As illustrated in FIG. 13, the present exemplary embodiments relate to a method for further improving the performance of the summary model regarding factual consistency by further performing the contrastive learning task.


The present exemplary embodiment may also begin at step S131 of acquiring a training set including a plurality of sample pairs. For the present step, refer to the description of step S51 described above.


In step S132, the training set may be augmented by generating a new sample pair by modifying the phrases of the sample pairs based on the prediction probability of the summary model. For the present step, refer to the description of step S52 described above. The present step may also be omitted in some cases.


In step S133, a negative summary corresponding to the original text of the sample pair included in the augmented training set may be generated. As described above, the negative summary may refer to a summary that has lower factual consistency with the original text than the positive summary. A specific method of generating the negative summary in this step may vary depending on the exemplary embodiment.


In some exemplary embodiments, a negative summary of a second sample pair may be generated using a previously prepared negative summary of the first sample pair. For example, as illustrated in FIG. 14, assume that the first sample pair consists of an original text 141, a positive summary 142, and a negative summary 143. In addition, assume that the summary system 10 generates an original text 144 and a positive summary 145 of the second sample pair by replacing a first phrase selected from the original text 141 and the positive summary 142 with a second phrase. In this case, the summary system 10 may generate a negative summary 146 of the second sample pair by replacing a specific phrase (e.g., a first phrase, a phrase of the same entity category as the first phrase, etc.) in the negative summary 143 of the first sample pair with the second phrase. In this way, a virtual negative summary 146 having similar quality to the previously prepared negative summary 143 may be easily generated.


In some other exemplary embodiments, a negative summary of a specific sample pair may be generated using a positive summary of another sample pair. For example, as illustrated in FIG. 15, assume that the first sample pair consists of an original text 151 and a positive summary 152. In addition, assume that the summary system 10 generates an original text 153 and a positive summary 154 of the second sample pair by replacing a first phrase selected from the first sample pair 151 and 152 with a second phrase. In this case, the summary system 10 may generate an additional summary 155 by replacing the first phrase of the positive summary 152 of the first sample pair with a third phrase different from the second phrase, and may use the additional summary 155 as a negative summary of the second sample pair. In this way, a high-quality virtual negative summary 155 may be easily generated even when there is no previously prepared negative summary. For reference, the negative summary 155 may be a positive summary of another sample pair generated from the first sample pair 151 and 152.

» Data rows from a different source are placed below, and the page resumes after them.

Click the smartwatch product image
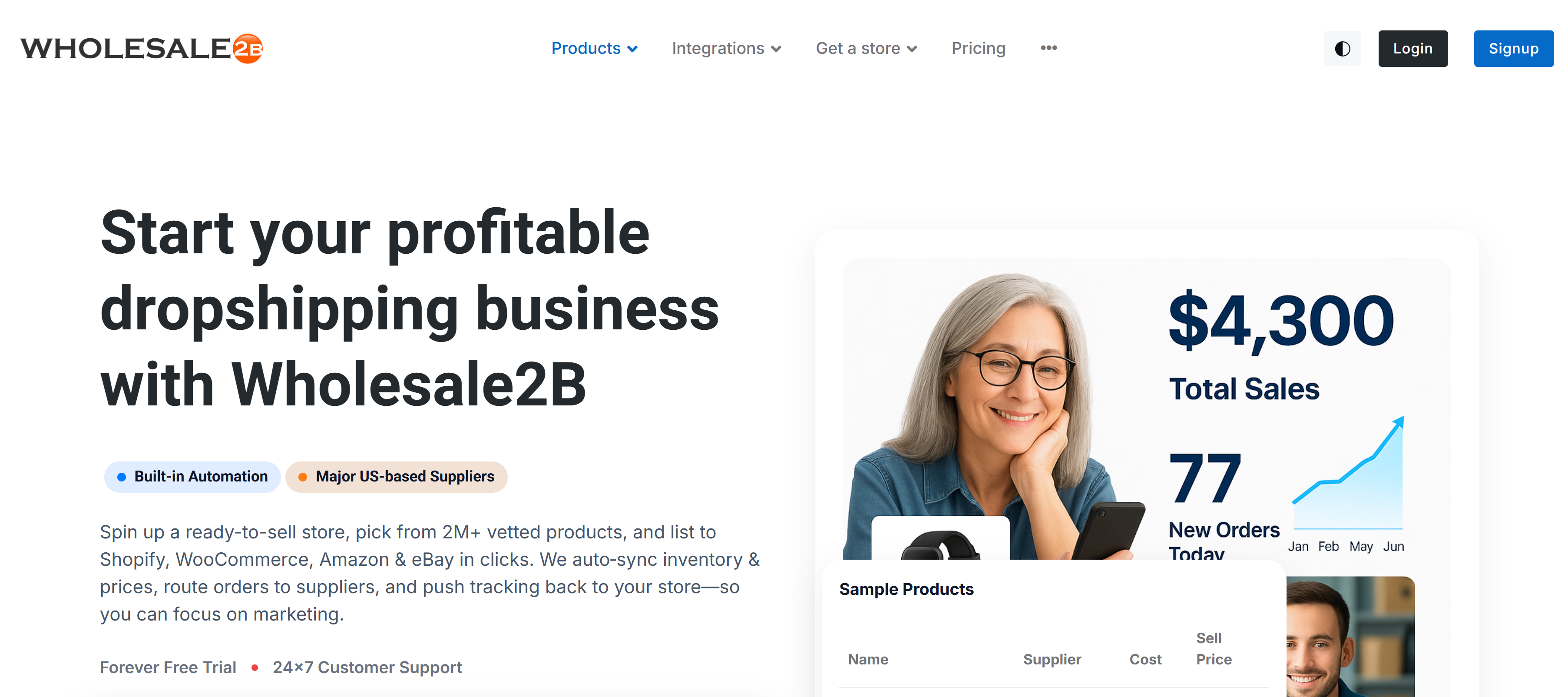The height and width of the screenshot is (697, 1568). point(940,542)
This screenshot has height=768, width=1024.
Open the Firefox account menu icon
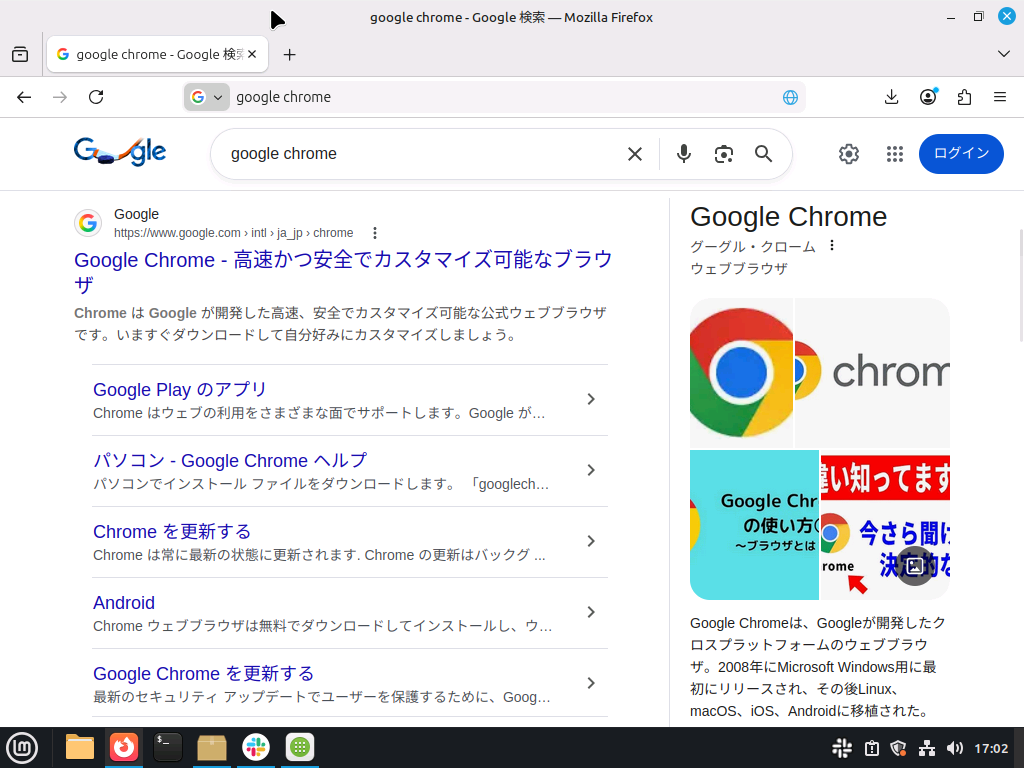[x=927, y=97]
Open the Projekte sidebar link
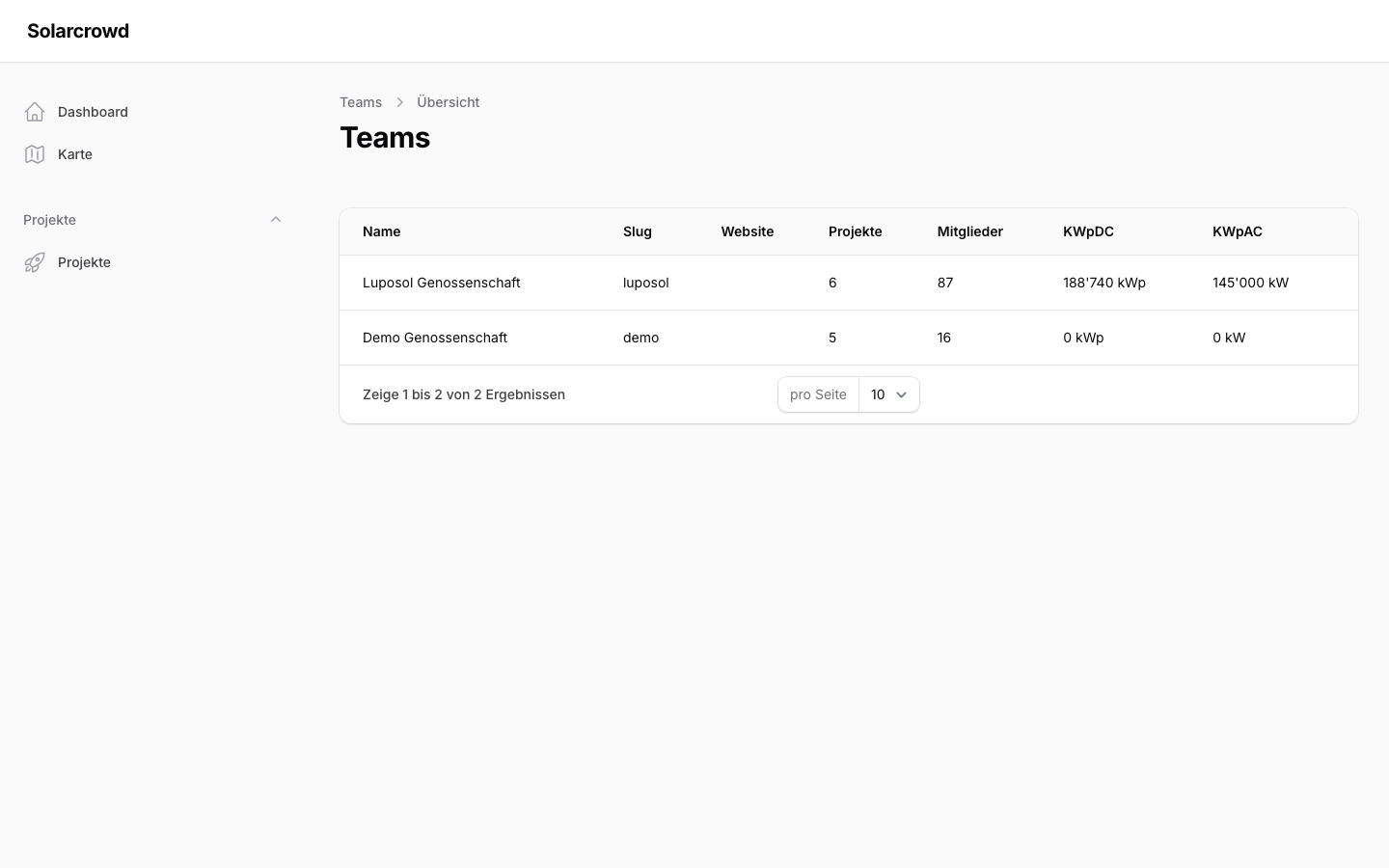Screen dimensions: 1389x868 [x=84, y=262]
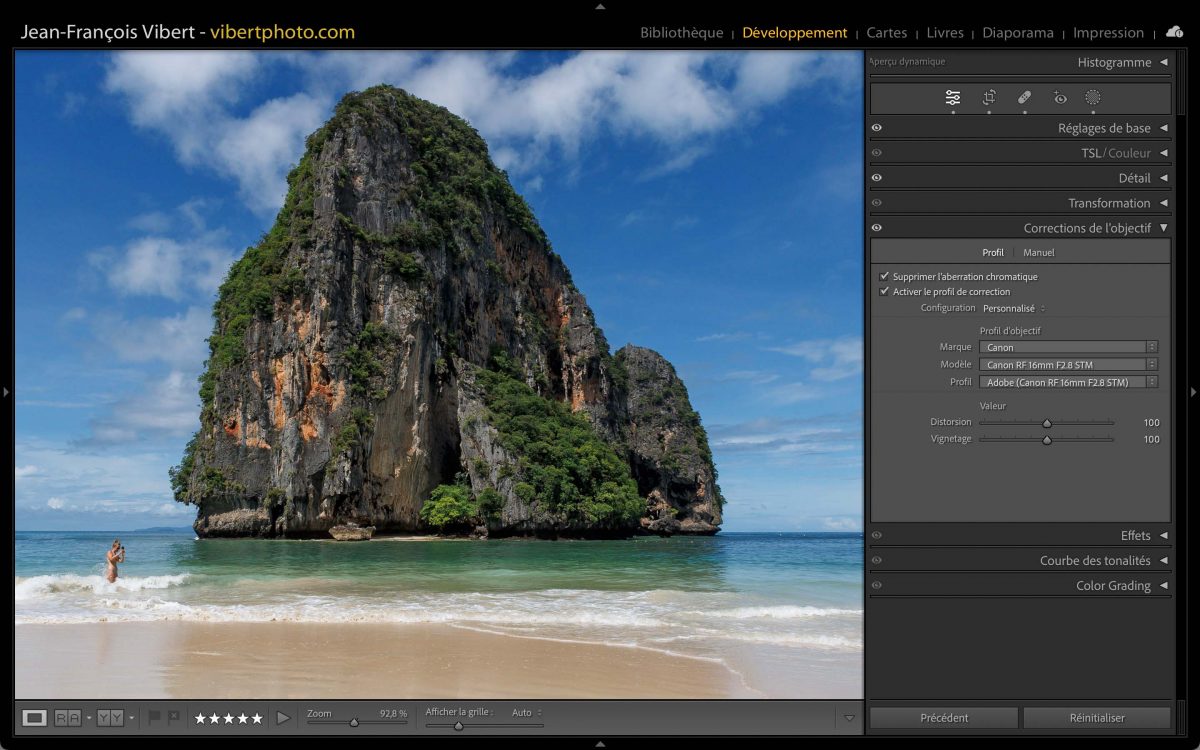Image resolution: width=1200 pixels, height=750 pixels.
Task: Switch to Loupe view mode icon
Action: 35,717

In some still other exemplary embodiments, the negative summary may also be generated based on various combinations of the above-described exemplary embodiments.


Meanwhile, in some cases, the previously prepared first sample pair may consist of an original text, a reference summary, a positive summary, and a negative summary. In this case, the reference summary may correspond to an anchor sample for contrastive learning, and as described above, the reference summary may also be understood as the positive summary. In this case, the summary system 10 may generate a positive summary of the second sample pair from the positive summary of the first sample pair. Specifically, the summary system 10 may generate the positive summary of the second sample pair by replacing a first phrase with a second phrase in the positive summary of the first sample pair. The original text, reference summary, positive summary, and negative summary of the first sample pair and the second sample pair may be used in the contrastive learning task.

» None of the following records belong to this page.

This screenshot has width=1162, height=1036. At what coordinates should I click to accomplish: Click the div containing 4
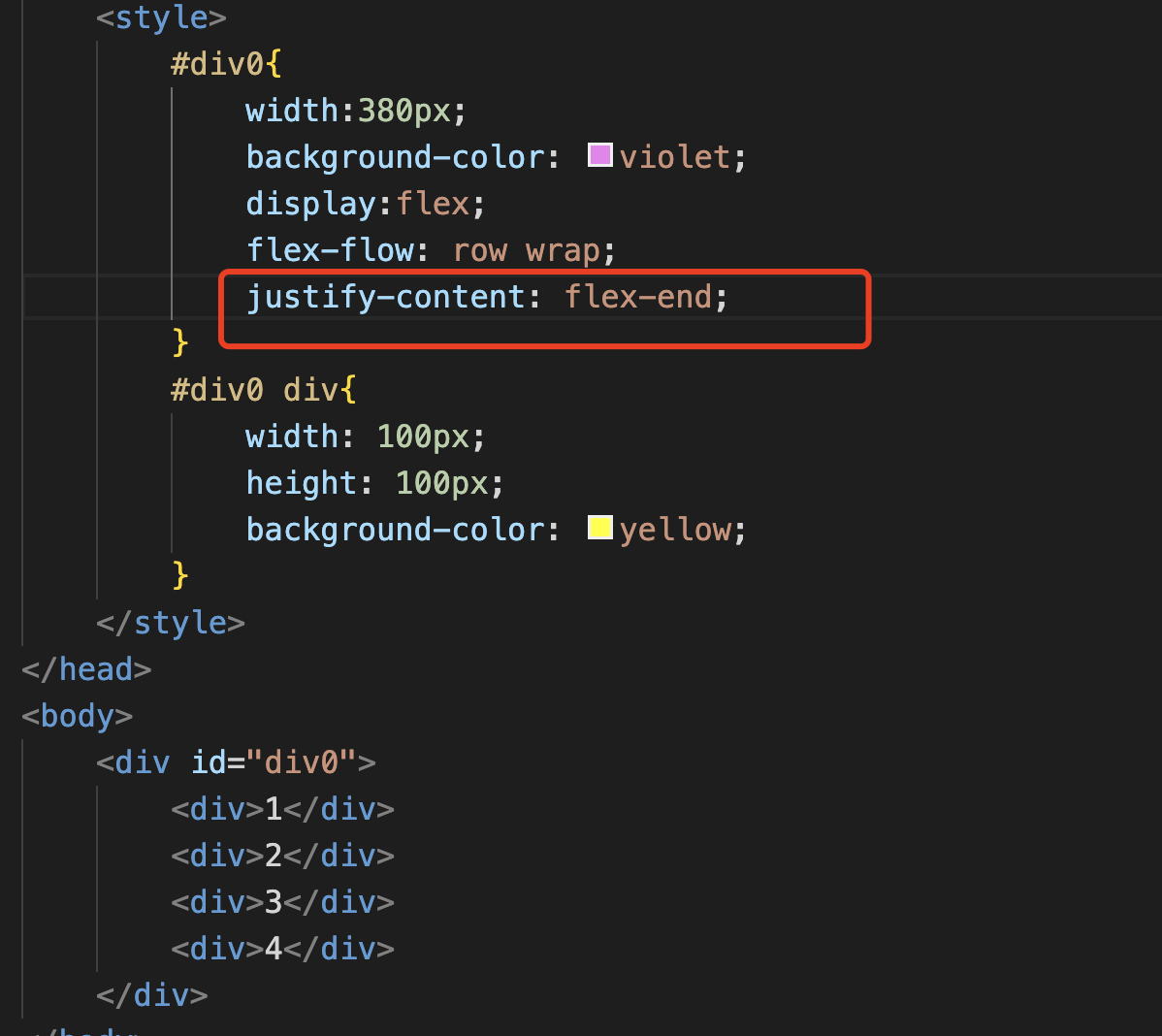coord(282,949)
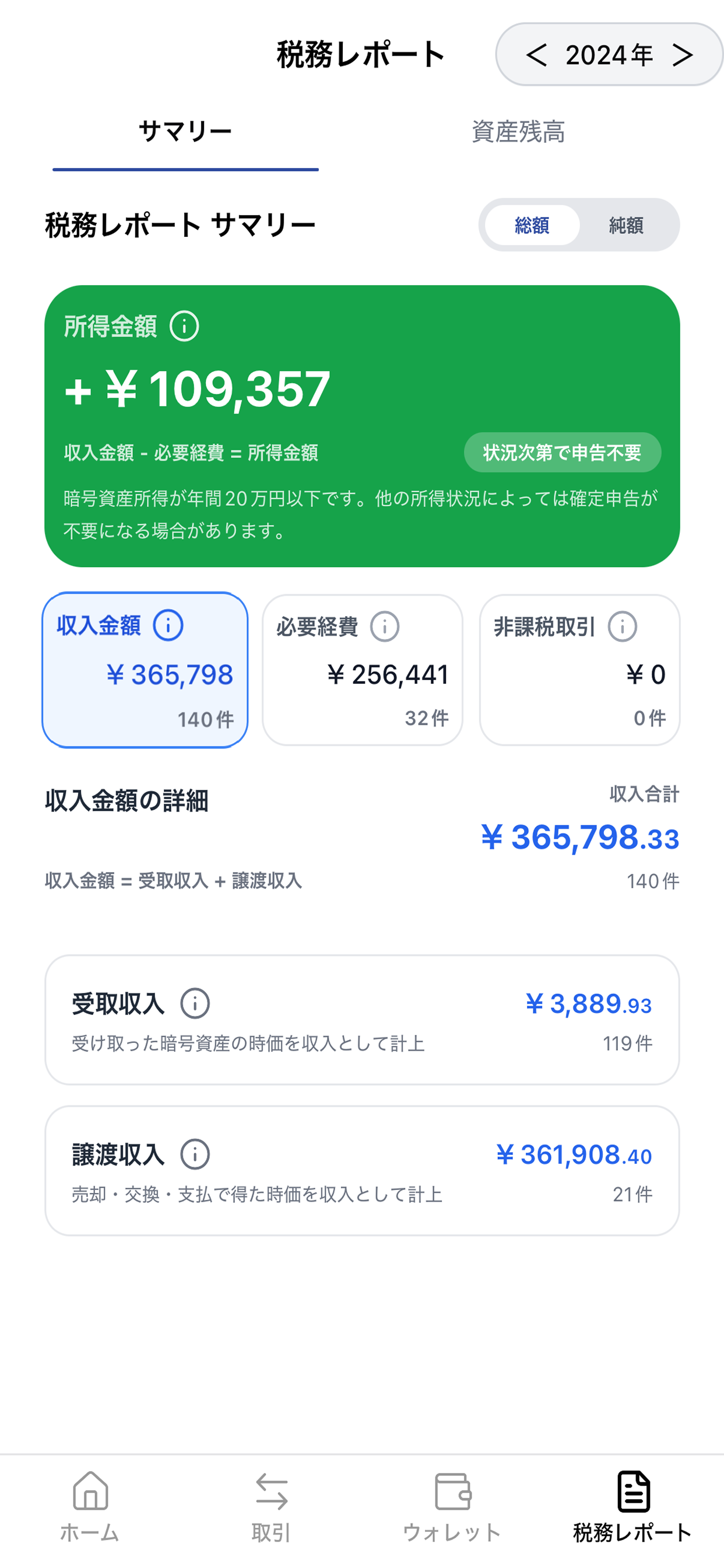Tap info icon next to 所得金額
Viewport: 724px width, 1568px height.
pyautogui.click(x=184, y=326)
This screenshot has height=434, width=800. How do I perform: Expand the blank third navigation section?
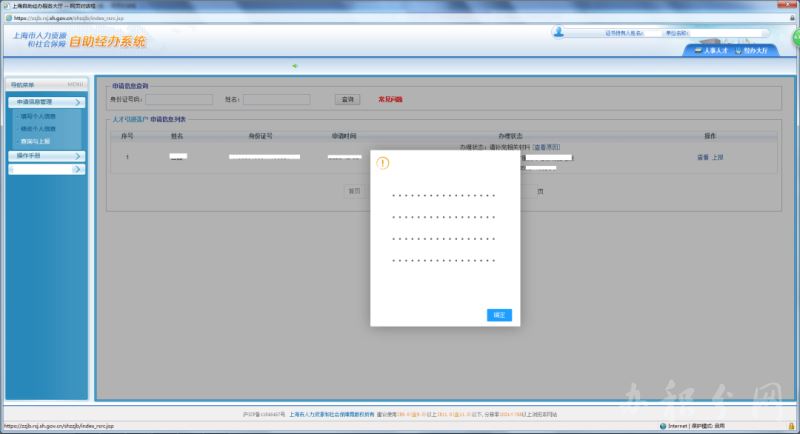[x=47, y=170]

The description will be made with reference to FIG. 13 again.


In step S134, the summary model may be trained by performing the summary task and the contrastive learning task using the augmented training set. For example, the summary system 10 may calculate a likelihood-based first loss by performing a summary task using the positive sample pairs, calculate a second loss by performing the contrastive learning task using the positive summary and the negative summary, and may update weight parameters of the summary model 11 based on the first loss and the second loss.


In order to provide more convenience of understanding, a process in which the contrastive learning task is performed will be further described with reference to FIG. 16.


As illustrated in FIG. 16, the summary system 10 may perform a contrastive learning task using specific sample pairs 161 to 163 of the augmented training set. As described above, the specific sample pairs 161 to 163 may consist of an original text 161, a positive summary 162, and a negative summary 163. In this case, the positive summary 162 may also refer to a reference summary, may also refer to a positive summary rather than the reference summary (that is, if there is an anchor sample and a positive sample, the positive summary 162 may refer to a summary corresponding to the positive sample), and may include a reference summary and a positive summary.


Specifically, the summary system 10 may generate a first representative embedding 164 (P) by inputting the original text 161 into the encoder 31 and the positive summary 162 into the decoder 32 (e.g., using a teacher-forcing technique). The first representative embedding 164 may be, for example, an average embedding of a plurality of token embeddings, a token embedding corresponding to a specific token (e.g., a special token), etc., but is not limited thereto. A method for generating representative embeddings 164 and 165 may vary.


Next, the summary system 10 may generate a second representative embedding 165 (N) by inputting the original text 161 into the encoder 31 and the negative summary 163 into the decoder 32 (e.g., using a teacher-forcing technique).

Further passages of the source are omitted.